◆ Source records
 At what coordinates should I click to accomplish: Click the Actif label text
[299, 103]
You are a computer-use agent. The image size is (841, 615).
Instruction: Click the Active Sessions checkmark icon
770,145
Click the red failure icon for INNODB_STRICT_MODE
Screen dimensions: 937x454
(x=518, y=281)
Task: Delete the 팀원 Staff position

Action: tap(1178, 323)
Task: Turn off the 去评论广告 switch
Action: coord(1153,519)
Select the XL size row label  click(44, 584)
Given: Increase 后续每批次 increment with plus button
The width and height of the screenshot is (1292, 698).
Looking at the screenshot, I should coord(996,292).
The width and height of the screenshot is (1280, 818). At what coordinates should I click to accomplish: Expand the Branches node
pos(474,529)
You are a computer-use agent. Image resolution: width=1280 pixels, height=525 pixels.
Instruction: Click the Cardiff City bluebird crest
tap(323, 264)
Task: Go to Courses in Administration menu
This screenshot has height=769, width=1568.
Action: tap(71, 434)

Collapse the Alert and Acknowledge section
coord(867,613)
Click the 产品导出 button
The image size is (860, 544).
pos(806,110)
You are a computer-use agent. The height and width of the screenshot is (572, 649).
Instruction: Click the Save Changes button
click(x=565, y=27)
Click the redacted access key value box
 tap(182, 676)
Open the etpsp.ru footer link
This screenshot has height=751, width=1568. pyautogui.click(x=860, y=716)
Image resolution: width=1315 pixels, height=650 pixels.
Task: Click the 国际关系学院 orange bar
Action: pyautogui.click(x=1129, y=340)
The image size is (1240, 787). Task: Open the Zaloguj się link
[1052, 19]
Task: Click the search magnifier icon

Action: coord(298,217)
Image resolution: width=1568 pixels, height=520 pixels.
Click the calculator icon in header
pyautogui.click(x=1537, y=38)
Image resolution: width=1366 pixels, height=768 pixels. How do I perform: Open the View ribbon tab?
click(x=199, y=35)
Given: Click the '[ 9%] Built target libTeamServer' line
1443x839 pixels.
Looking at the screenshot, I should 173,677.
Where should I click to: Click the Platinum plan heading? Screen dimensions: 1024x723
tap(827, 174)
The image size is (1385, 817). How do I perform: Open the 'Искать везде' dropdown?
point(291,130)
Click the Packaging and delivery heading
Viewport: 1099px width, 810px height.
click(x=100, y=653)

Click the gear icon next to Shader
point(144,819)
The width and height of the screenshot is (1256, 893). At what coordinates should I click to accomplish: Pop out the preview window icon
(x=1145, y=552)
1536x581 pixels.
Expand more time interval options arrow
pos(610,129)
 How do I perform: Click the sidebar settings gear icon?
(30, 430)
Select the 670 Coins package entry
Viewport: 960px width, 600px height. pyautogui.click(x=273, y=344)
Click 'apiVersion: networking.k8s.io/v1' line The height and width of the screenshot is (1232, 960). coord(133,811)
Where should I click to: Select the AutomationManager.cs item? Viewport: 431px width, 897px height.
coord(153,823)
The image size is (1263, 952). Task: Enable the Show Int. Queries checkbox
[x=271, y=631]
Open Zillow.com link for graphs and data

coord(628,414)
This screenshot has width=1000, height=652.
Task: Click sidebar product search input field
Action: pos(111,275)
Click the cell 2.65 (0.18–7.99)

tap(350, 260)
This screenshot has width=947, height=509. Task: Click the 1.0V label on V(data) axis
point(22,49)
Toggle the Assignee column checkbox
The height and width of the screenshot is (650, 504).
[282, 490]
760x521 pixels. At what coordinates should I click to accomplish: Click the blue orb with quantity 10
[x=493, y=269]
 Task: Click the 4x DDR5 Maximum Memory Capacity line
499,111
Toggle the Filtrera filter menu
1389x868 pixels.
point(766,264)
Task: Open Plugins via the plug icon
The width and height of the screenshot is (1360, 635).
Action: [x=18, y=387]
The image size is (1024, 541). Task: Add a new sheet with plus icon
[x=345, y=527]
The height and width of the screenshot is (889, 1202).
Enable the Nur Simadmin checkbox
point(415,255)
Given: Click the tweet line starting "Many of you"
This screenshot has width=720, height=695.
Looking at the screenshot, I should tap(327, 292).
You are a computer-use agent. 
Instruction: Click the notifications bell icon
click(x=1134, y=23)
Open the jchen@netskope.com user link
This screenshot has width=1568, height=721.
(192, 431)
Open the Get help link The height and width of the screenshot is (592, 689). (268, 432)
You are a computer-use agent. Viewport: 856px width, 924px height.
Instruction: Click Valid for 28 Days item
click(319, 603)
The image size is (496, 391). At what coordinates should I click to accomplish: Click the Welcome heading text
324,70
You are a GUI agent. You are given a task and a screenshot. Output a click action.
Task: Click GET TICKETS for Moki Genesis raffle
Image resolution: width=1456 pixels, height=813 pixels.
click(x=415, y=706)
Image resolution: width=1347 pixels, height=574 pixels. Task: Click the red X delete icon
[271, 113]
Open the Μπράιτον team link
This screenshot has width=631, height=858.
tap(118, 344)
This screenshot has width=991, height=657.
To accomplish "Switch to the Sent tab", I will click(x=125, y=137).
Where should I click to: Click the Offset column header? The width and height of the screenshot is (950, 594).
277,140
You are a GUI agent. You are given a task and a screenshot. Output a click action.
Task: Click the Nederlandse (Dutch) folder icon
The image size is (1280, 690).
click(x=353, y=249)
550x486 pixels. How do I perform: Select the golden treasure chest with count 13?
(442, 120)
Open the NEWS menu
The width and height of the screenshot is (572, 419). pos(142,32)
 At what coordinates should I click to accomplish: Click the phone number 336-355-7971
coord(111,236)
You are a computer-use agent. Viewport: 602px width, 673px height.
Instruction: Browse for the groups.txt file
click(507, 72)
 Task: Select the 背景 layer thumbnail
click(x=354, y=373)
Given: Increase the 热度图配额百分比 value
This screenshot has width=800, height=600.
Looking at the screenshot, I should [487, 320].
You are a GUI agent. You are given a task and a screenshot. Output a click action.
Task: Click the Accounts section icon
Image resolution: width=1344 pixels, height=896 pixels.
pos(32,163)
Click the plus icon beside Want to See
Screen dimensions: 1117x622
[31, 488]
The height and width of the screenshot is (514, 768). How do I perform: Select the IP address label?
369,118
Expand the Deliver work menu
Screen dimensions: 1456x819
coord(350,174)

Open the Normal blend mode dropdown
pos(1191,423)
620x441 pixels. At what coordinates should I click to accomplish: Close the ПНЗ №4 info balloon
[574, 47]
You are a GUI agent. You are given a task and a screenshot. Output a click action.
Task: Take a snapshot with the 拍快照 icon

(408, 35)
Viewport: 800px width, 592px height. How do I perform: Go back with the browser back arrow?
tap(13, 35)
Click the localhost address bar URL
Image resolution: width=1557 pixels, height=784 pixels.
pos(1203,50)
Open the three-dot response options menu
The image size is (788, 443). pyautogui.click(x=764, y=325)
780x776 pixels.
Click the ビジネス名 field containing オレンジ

◆ Problem
From the data above, copy each line where the string "Increase" appears.

◆ Solution below
Given: Increase 后续每批次 increment with plus button
Given: Increase the 热度图配额百分比 value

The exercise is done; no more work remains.